Work task: Everything from the line containing "The height and width of the screenshot is (677, 1245)." through the final line of the entries, both included, should be copied exactly and with nothing else; please skip pictures.

Exercise materials:
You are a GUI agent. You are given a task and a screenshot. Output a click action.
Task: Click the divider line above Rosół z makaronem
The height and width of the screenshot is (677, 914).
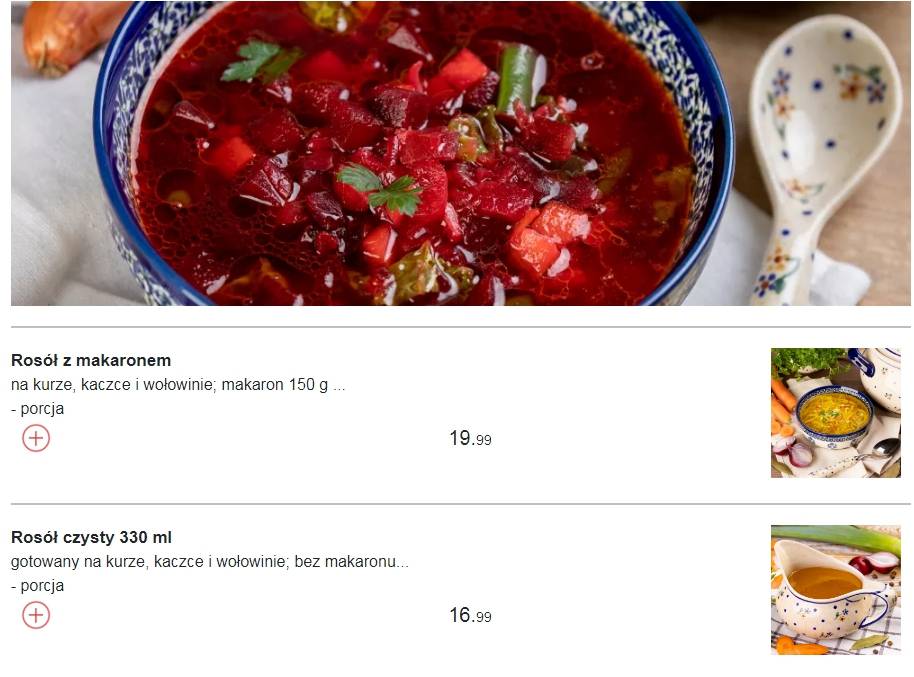click(x=460, y=327)
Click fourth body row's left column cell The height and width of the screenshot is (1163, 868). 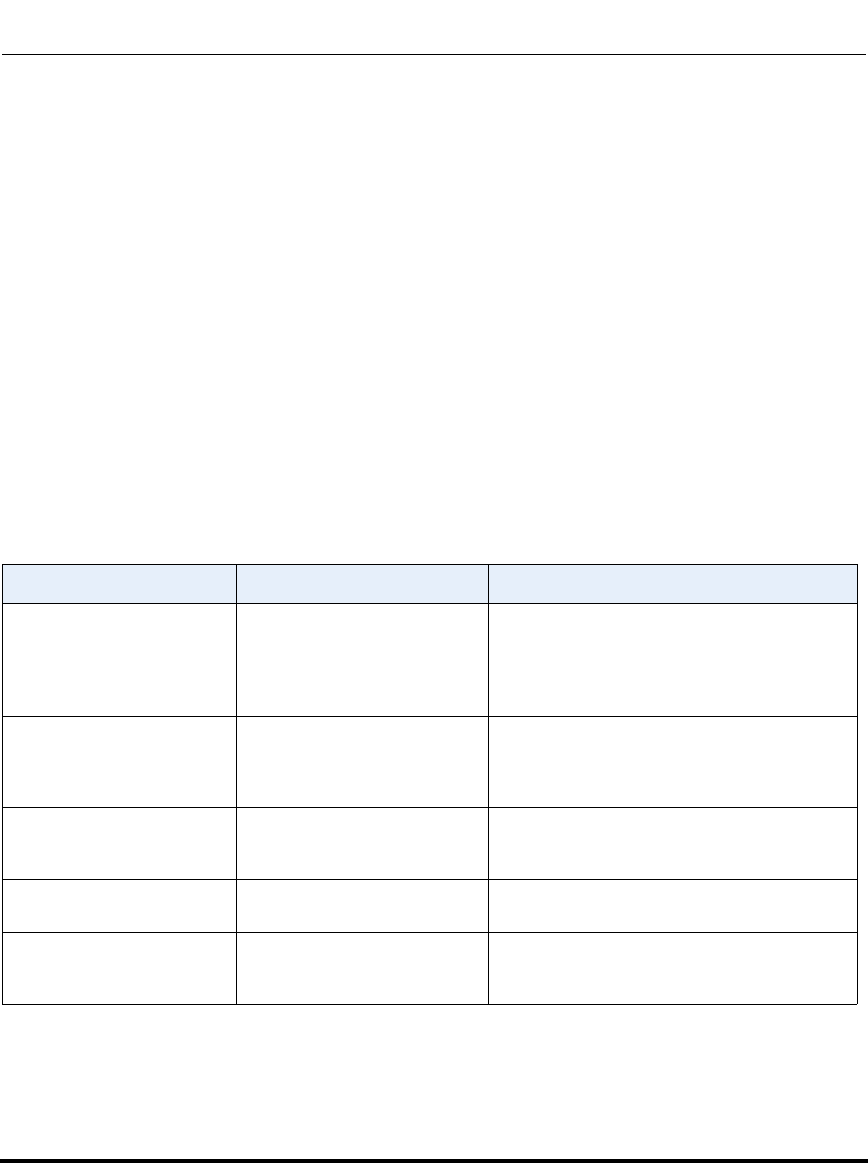pyautogui.click(x=119, y=905)
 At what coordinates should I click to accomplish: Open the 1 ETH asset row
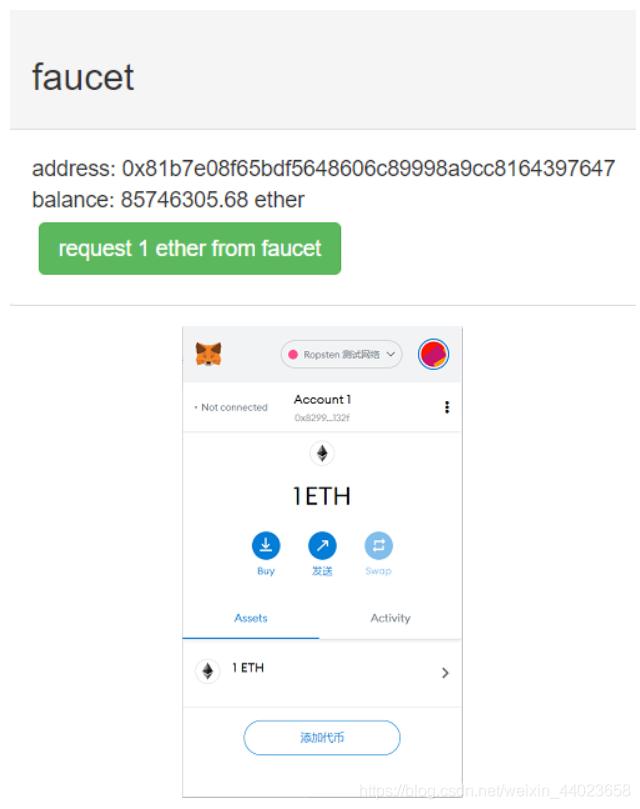click(322, 672)
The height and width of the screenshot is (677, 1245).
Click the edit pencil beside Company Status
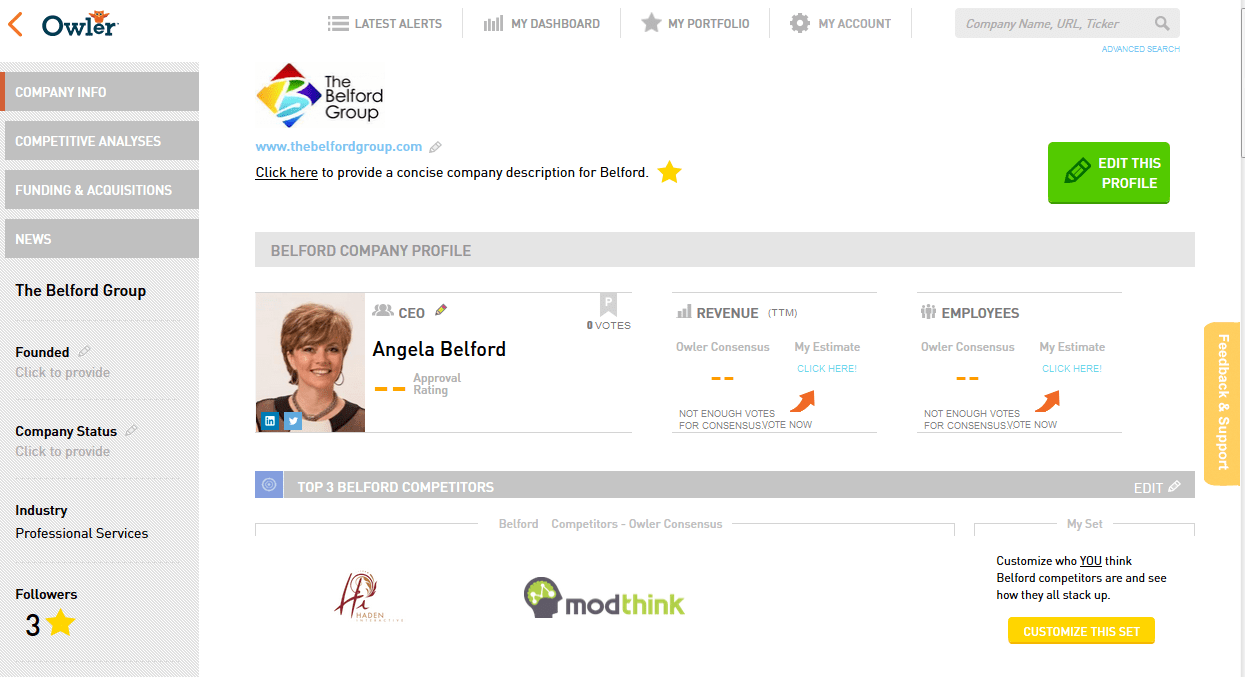tap(131, 430)
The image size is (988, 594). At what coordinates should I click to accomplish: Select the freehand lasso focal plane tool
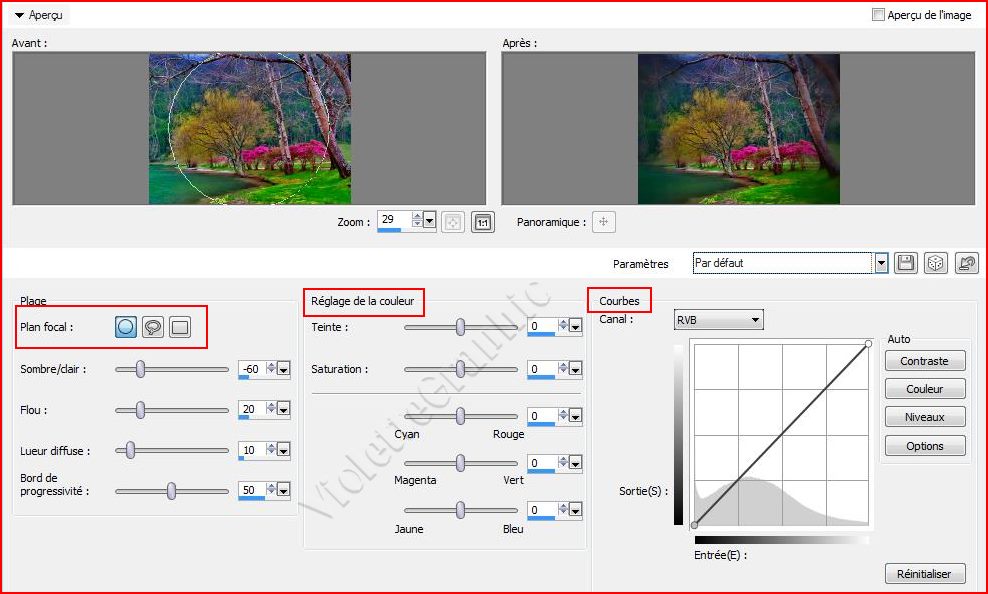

Solved exercise:
The height and width of the screenshot is (677, 1245).
Click the edit pencil beside Company Status
tap(131, 430)
The image size is (988, 594). At what coordinates should I click to accomplish: Select the freehand lasso focal plane tool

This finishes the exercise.